Since Dad got us on the weekends growing up, Sunday nights were spent driving back to mom’s. We would crank up the music, roll down the windows, and cock the side mirrors just right, grabbing sideway glances of our Rock-n-Roll faces. One particular night though, Billy Idol got the best of me.
We were on the last song of the album and dad announced, “We have five good minutes before we are at your mom’s. TURN IT UP!” I tinkered with the missing knob and got lucky. Billy Idol’s, “Mony, Mony” blasted through the speakers. Rock-n-Roll! I joined in screaming the words, drumming the dashboard—the usual.

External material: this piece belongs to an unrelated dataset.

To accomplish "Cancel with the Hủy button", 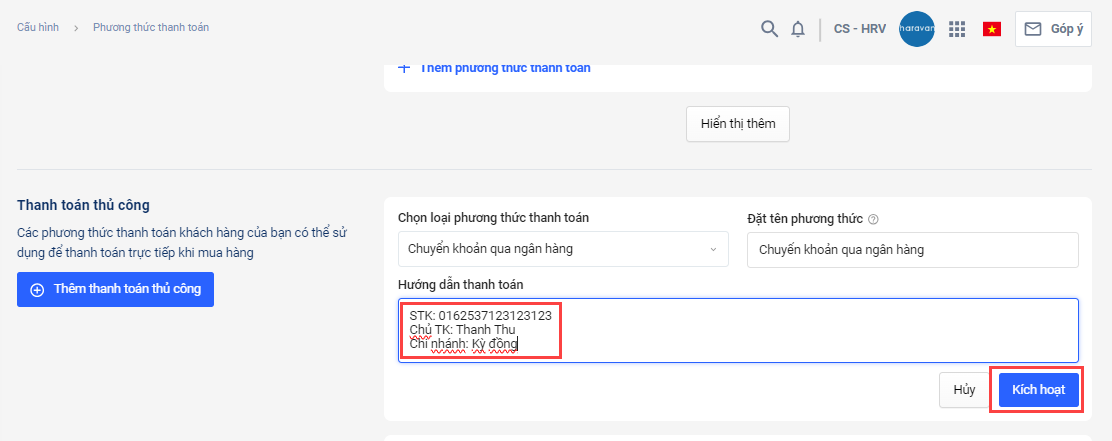I will [964, 390].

As we coasted into a red light, I looked over and saw that Dad was taking tonight’s sing-a-long to a whole new level. He had taken our basic nod and advanced it to throwing his head violently back and forth-the headbang. Oh dear Lord, the headbang. I couldn’t just sit there and whip my hair back and forth (shout-out to Willow) with the aficionado of headbangers, there was a style and technique to deliver. I went at it and tried my hardest. The high five he gave me fueled my need to impress even more.
My eyes crossed, my neck ached, and it was so dark I could barely see my flailing hands. But I had to keep going. I couldn’t stop until the song was over. And…Smack! I face-planted into the dashboard. Did he see that? I hope he didn’t see that. I think I cracked the dashboard…with my face? No surely not.
Dad sang in excitement, “Mony Mo-Mo- Mony!” I panicked from his enthusiasm and acted like nothing had happened. Just keep going and maybe you can get out of here without him noticing the dashboard. I felt dizzy and with every forward whip of the neck I fought the gag reflex. My face hurt. I felt my nose starting to run and wiped it with the sleeve of my shirt. To make matters worse, dad turned the music down to suggest I chill out a little since he felt me slinging snot on him. Jeez, this is just hurting my pride. I quit. The song ended, and we rounded the corner, pulling into my mom’s driveaway. I grew anxious to see the crack in the dash. How bad is it? It felt…not good. Dad opened the door and the lights came on.
Ding, Ding, Ding, like in a horror film, the dinging of the car door conjured even more terror for the approaching scene.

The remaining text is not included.